County looks at $1.1 million cost to meet compensation study recommendations



Paypoint HR principals Rick and Karin Campbell bring a summary of recommendations to the county board as Paypoint staff in front row and interested county department heads behind them listen. Photos/Roger Bianchini

The Warren County Board of Supervisors got an update on its contracted Compensation and Benefits Study at a December 18 work session: the good news: in general the County pays better than 6 out of 10 surrounding municipalities it was compared against; the bad news: the recommendation to improve that standing and employee retention will cost the County nearly $1.1 million; with a corresponding compensation study of the public school system still to come with a recommendation promised to be “a BIGGER number”.

How much bigger might be ascertained from staff numbers included in the June Request for Proposal (RFP) leading to the July 2018 contract with Paypoint HR provided by the County Human Resources Department. Those numbers for the county government were 337 total employees, 212 full-time, 85 part-time and 40 seasonal; and for the public school system 936 total employees, 791 full-time, 145 part-time.

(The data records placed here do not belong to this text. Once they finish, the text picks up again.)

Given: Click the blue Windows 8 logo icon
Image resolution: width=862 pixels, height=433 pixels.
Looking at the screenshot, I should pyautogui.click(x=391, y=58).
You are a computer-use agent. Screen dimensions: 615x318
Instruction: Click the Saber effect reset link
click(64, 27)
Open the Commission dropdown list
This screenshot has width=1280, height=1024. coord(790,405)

Other bad news includes the fact that the richer Northern Virginia municipalities to the east in the D.C. Metro area that were not included in the wage comparison study (other than Fauquier to our immediate east) are still there and will continue to dangle higher salaries to qualified and experienced employees willing to deal with the 30 to 60-or-so-minute commute.

It was also noted that one regional community that was included in the comparison study, Frederick County does try to offer competitive salaries with some of those Northern Virginia communities like Loudoun County “which skewers the numbers a bit,” County Administrator Doug Stanley pointed out.

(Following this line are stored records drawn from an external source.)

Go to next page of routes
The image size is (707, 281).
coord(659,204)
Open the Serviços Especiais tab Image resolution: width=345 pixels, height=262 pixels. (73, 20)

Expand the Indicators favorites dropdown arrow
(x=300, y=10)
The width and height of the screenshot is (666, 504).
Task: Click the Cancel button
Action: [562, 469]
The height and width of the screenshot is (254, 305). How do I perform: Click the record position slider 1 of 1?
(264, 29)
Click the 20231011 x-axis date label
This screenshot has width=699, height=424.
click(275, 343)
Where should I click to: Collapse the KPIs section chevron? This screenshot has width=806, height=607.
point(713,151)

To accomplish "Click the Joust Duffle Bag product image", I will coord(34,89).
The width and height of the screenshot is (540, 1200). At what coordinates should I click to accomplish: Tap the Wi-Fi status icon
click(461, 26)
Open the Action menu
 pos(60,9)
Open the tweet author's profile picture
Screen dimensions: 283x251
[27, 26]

‘This gives us a lot to think about,’ Board Chairman Tony Carter said in response to the compensation study presentation.

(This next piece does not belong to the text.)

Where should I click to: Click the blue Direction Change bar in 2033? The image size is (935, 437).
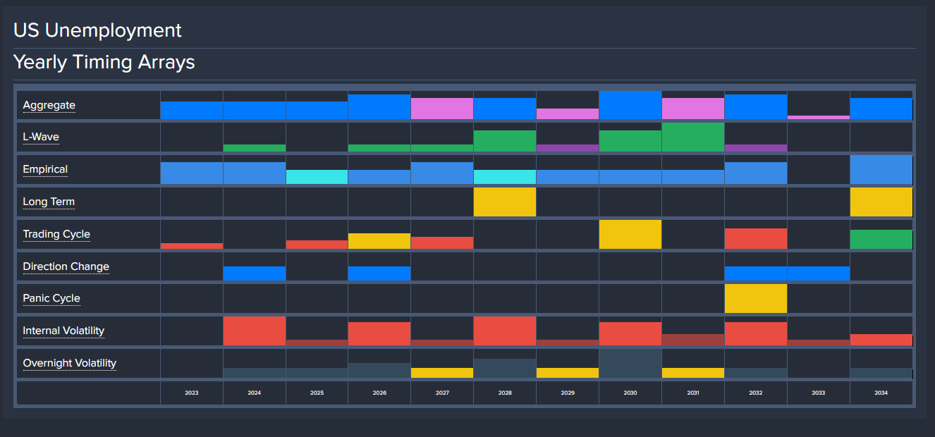(x=818, y=273)
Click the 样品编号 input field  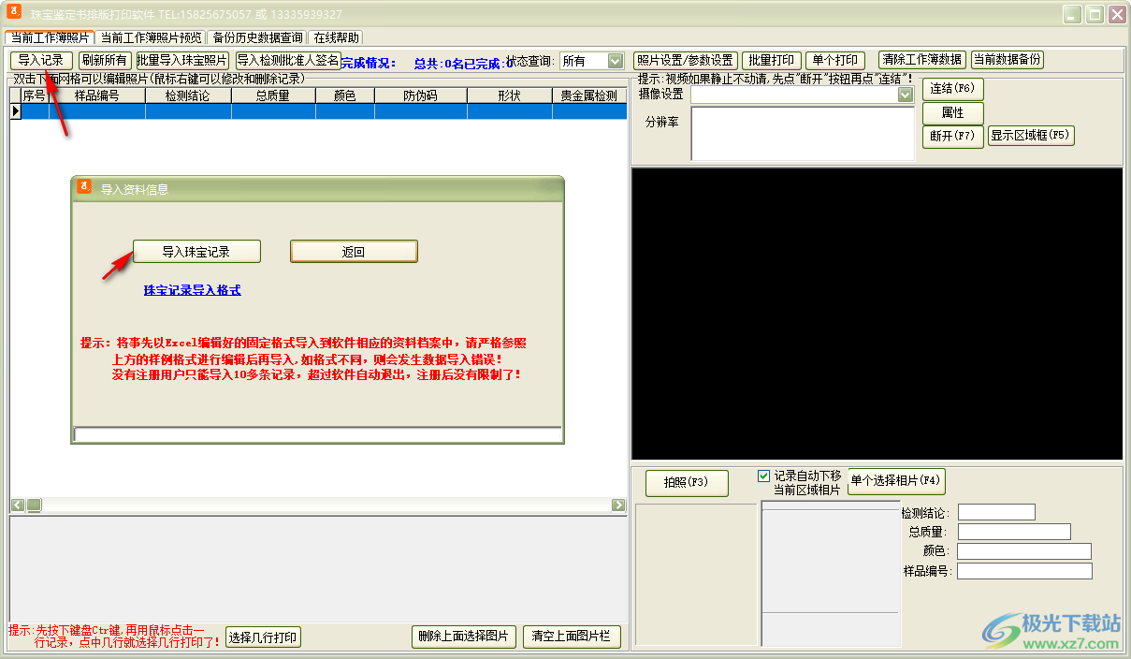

“This gives us a lot to think about,” Board Chairman Tony Carter commented toward the end of discussion of the Paypoint HR power point presentation at the 10 a.m., one agenda item work session.

Carter’s earlier question to Paypoint HR representatives, “Can you guarantee that every employee will be happy if we implement this?” led to some laughter, as well as more serious responses from Paypoint HR President Dr. Rick Campbell and CEO Karin Campbell.

“What we do is establish what is fair pay in a given region,” Rick Campbell told the Warren supervisors who hold the County purse string decision-making authority.
Karin Campbell noted that the role of an independent, third-party consultant was to “bring an unbiased, objective opinion” to the county’s officials – “We are the messenger of these numbers,” she said.

The compensation study was contracted in July in an attempt to diminish the number of experienced employees the county regularly loses to higher-paying jobs elsewhere.
County Administrator Stanley elaborated that the comparative study area was comprised of 13 municipalities, including all adjacent counties and some of the towns in those counties.
After Paypoint HR CEO Karin Campbell reviewed the company’s methodology and scope which included an excellent 94% response rate from county employees, she cited one area where she noted “opportunity for improvement” by the county. That was in “the area of employee wellness, education and communication of benefits.”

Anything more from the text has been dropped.